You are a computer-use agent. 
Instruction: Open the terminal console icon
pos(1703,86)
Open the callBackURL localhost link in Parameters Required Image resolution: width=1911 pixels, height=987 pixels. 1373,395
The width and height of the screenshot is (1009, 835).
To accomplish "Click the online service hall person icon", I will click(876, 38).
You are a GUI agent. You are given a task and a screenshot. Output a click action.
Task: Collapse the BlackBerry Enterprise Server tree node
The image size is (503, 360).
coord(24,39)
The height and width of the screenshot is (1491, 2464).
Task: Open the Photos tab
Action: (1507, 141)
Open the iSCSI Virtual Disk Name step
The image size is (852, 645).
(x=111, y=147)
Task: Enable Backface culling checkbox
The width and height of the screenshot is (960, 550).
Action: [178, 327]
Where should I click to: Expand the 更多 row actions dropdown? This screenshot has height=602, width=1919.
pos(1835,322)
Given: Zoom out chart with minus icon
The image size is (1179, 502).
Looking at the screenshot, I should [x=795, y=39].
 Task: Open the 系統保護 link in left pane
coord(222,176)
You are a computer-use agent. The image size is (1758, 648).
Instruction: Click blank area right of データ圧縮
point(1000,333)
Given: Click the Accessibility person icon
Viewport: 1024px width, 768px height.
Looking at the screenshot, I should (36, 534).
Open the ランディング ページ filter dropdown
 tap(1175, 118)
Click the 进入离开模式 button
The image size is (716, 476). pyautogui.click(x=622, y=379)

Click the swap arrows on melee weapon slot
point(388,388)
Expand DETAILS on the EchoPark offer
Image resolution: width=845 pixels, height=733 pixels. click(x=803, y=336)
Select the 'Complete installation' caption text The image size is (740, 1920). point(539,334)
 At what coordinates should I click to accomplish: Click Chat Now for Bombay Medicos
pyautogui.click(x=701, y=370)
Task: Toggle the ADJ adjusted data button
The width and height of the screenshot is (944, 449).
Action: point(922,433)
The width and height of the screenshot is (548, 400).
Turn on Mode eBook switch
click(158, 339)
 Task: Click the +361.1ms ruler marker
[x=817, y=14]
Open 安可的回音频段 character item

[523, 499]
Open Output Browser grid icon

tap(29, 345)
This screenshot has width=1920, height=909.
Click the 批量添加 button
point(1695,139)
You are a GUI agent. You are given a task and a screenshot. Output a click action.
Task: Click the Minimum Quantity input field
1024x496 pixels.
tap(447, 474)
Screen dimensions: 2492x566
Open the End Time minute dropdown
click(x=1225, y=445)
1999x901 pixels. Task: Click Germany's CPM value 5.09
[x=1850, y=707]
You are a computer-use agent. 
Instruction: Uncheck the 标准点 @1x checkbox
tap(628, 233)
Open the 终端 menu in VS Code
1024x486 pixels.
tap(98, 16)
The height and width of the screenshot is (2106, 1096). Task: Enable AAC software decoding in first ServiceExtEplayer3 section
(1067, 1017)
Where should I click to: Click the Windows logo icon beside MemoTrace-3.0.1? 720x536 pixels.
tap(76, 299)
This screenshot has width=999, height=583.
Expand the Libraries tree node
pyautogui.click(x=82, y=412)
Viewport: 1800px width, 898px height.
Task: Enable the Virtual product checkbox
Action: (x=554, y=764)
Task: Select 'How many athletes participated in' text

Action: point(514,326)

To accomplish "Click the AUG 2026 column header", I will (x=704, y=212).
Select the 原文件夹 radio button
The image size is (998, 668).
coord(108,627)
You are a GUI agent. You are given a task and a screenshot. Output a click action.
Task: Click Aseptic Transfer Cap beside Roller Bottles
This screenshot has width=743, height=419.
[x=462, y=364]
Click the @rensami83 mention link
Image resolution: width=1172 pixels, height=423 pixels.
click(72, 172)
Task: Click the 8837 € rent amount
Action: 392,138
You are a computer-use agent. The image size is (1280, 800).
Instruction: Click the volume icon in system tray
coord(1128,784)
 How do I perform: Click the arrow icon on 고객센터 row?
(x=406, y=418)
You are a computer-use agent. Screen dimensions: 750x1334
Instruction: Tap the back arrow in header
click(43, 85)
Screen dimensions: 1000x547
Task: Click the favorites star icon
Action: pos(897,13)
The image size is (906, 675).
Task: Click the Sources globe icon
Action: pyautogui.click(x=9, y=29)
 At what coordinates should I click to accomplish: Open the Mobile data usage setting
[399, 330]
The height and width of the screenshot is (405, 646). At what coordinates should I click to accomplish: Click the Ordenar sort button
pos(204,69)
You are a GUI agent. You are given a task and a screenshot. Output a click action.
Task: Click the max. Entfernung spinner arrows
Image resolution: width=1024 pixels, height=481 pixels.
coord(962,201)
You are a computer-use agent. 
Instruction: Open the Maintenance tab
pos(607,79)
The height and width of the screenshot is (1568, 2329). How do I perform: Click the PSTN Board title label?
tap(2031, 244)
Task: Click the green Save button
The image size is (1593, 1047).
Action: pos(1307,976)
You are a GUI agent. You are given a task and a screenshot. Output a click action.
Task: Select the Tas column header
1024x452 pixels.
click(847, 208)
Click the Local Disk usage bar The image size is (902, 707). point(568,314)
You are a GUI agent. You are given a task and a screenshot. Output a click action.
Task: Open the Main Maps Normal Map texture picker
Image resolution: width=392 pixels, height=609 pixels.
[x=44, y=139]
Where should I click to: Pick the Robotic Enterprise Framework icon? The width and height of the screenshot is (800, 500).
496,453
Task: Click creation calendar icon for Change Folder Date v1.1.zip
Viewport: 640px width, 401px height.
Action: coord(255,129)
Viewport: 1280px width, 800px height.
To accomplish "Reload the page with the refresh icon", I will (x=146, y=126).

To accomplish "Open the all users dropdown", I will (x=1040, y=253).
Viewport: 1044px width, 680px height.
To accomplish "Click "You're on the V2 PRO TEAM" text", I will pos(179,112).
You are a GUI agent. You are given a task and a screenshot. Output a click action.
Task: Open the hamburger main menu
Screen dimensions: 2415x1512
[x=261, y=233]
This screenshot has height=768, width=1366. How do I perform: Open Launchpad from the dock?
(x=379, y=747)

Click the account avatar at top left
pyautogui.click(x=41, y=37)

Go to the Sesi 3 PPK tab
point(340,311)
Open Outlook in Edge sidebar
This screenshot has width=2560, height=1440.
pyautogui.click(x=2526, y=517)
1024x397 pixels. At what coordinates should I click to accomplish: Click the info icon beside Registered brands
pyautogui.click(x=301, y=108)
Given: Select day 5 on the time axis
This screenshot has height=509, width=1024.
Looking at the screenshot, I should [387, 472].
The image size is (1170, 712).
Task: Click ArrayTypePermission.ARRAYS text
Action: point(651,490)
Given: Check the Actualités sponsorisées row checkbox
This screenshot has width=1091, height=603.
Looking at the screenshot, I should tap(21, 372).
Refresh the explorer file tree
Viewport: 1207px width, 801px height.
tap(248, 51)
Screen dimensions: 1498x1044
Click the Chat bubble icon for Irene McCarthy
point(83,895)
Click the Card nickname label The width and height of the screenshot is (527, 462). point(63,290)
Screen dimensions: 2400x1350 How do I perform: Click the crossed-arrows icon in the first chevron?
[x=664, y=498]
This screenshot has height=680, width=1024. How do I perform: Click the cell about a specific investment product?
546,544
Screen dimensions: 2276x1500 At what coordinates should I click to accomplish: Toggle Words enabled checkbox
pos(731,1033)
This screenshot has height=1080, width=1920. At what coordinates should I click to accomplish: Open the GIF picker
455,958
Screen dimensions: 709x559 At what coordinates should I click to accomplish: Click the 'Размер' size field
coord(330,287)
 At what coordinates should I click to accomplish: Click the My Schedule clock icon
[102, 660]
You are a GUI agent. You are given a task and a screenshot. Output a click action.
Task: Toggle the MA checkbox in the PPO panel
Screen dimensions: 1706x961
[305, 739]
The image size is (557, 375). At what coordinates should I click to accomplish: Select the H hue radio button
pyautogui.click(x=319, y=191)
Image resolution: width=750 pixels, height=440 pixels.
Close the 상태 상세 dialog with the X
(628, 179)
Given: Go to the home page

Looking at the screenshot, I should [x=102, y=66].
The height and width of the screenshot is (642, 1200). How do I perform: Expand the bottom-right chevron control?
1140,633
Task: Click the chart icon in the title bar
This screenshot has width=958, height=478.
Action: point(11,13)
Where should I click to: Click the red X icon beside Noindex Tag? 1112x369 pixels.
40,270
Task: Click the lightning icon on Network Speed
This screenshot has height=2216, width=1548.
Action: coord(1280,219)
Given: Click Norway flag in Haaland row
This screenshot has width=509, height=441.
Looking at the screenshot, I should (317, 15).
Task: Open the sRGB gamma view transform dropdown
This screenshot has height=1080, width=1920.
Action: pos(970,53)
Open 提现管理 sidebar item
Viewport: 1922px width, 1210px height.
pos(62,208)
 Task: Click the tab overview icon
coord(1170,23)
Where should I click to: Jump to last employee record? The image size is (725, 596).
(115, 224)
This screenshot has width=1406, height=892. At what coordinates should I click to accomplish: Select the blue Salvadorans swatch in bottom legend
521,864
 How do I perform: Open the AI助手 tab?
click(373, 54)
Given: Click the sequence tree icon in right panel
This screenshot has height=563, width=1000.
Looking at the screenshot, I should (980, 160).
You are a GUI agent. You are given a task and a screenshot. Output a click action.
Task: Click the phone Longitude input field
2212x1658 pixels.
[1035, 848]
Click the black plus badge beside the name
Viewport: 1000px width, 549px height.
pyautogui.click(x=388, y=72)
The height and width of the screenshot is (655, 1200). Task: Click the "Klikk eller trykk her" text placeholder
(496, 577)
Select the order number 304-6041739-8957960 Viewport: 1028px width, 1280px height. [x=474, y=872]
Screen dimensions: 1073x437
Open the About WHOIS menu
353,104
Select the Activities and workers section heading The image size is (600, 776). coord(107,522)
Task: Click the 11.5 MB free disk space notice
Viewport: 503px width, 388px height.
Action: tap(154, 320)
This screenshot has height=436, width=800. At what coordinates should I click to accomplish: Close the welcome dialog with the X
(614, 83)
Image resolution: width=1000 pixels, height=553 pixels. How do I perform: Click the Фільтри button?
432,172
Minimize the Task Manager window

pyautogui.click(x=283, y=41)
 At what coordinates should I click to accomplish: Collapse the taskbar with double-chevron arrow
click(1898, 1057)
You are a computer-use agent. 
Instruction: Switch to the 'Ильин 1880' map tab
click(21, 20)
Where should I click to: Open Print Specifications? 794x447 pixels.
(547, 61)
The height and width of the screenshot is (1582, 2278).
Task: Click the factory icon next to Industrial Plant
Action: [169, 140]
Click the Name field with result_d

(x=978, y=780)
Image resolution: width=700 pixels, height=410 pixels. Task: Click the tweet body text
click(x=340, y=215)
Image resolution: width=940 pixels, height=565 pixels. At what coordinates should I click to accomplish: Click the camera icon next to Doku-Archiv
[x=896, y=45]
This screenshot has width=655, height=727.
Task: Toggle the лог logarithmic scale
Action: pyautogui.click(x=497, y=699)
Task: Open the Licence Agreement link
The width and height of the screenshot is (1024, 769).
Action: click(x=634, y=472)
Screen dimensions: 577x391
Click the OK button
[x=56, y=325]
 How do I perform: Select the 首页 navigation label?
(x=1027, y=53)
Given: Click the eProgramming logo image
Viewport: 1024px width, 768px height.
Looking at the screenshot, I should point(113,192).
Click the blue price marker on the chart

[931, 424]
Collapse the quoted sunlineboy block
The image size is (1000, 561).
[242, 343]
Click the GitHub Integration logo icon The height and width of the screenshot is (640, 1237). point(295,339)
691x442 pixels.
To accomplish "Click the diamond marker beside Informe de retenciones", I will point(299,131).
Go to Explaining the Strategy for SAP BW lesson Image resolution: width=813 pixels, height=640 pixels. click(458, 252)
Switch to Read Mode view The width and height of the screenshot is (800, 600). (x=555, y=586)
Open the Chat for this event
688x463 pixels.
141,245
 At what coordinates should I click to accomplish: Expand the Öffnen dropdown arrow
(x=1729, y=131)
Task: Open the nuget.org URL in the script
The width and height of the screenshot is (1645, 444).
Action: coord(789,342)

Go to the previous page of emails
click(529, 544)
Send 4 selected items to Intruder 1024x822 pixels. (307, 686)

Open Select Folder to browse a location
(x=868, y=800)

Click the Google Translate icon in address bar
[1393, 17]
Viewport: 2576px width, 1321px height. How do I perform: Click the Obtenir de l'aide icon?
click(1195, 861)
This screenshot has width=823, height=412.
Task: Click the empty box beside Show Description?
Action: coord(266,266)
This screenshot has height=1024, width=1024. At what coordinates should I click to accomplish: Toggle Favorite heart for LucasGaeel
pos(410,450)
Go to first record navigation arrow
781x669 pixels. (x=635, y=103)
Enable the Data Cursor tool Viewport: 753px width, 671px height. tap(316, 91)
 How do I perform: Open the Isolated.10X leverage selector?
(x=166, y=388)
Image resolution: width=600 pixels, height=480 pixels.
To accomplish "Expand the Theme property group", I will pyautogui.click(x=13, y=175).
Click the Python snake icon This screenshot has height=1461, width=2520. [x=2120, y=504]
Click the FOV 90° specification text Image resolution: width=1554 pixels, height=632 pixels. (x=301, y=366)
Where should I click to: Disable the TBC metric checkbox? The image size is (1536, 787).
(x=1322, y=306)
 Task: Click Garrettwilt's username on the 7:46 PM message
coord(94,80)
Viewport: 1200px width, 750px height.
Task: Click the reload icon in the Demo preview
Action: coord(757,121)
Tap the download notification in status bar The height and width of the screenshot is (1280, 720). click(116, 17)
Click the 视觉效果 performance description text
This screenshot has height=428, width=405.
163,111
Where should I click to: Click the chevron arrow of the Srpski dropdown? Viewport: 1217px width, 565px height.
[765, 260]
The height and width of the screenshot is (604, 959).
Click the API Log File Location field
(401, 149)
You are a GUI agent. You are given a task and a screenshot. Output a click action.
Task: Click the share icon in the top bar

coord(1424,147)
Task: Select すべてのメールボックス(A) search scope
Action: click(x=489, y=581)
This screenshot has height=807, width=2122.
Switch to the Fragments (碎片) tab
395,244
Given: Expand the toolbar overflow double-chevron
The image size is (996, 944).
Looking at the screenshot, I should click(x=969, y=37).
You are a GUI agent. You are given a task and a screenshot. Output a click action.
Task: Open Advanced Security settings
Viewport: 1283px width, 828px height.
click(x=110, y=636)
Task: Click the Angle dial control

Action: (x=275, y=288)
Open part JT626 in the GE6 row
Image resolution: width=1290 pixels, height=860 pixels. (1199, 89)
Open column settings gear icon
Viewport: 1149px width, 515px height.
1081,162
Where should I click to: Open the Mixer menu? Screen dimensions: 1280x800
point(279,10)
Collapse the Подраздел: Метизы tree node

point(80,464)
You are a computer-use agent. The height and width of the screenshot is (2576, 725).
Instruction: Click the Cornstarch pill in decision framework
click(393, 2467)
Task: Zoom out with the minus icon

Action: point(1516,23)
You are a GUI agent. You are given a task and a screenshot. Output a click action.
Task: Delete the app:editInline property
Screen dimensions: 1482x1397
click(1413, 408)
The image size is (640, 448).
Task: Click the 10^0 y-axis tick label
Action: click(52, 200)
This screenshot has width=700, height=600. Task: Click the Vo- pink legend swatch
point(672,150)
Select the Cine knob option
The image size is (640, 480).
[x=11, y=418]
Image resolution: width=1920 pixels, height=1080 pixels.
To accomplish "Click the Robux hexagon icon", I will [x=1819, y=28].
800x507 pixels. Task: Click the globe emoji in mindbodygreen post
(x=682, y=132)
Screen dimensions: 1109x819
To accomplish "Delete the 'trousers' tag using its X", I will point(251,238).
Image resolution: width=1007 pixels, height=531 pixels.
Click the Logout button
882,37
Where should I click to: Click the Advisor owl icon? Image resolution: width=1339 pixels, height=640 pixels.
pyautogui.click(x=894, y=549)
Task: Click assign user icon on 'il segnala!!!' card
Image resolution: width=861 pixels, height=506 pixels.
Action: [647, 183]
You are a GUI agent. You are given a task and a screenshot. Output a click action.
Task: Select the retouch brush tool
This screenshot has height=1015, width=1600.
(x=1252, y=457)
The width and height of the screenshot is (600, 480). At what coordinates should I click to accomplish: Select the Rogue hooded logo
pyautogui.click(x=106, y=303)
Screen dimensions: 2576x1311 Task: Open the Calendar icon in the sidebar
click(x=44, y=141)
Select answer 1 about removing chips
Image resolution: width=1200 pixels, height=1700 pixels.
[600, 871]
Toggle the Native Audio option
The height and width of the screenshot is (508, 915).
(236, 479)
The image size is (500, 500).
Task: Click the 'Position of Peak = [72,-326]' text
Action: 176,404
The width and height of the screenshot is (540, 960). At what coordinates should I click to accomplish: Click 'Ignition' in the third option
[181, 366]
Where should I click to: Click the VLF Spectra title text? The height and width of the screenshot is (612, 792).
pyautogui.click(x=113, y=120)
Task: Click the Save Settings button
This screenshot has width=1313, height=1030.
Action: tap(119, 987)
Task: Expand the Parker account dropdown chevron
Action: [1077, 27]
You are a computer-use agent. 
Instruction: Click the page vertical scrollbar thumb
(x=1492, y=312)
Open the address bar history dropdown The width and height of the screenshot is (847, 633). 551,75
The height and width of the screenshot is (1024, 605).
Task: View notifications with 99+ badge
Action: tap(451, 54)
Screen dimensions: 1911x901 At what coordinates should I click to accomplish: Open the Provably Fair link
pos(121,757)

- **The request**: Please recast the rows from the start through the line containing "The image size is (716, 476).", both ends included, as a JSON list of strings with one string per line and blank lines left out.

- **Exercise response**:
[
  "You are a computer-use agent. ",
  "Instruction: Open the terminal console icon",
  "pos(1703,86)",
  "Open the callBackURL localhost link in Parameters Required Image resolution: width=1911 pixels, height=987 pixels. 1373,395",
  "The width and height of the screenshot is (1009, 835).",
  "To accomplish \"Click the online service hall person icon\", I will click(876, 38).",
  "You are a GUI agent. You are given a task and a screenshot. Output a click action.",
  "Task: Collapse the BlackBerry Enterprise Server tree node",
  "The image size is (503, 360).",
  "coord(24,39)",
  "The height and width of the screenshot is (1491, 2464).",
  "Task: Open the Photos tab",
  "Action: (1507, 141)",
  "Open the iSCSI Virtual Disk Name step",
  "The image size is (852, 645).",
  "(x=111, y=147)",
  "Task: Enable Backface culling checkbox",
  "The width and height of the screenshot is (960, 550).",
  "Action: [178, 327]",
  "Where should I click to: Expand the 更多 row actions dropdown? This screenshot has height=602, width=1919.",
  "pos(1835,322)",
  "Given: Zoom out chart with minus icon",
  "The image size is (1179, 502).",
  "Looking at the screenshot, I should [x=795, y=39].",
  " Task: Open the 系統保護 link in left pane",
  "coord(222,176)",
  "You are a computer-use agent. The image size is (1758, 648).",
  "Instruction: Click blank area right of データ圧縮",
  "point(1000,333)",
  "Given: Click the Accessibility person icon",
  "Viewport: 1024px width, 768px height.",
  "Looking at the screenshot, I should (36, 534).",
  "Open the ランディング ページ filter dropdown",
  " tap(1175, 118)",
  "Click the 进入离开模式 button",
  "The image size is (716, 476). pyautogui.click(x=622, y=379)"
]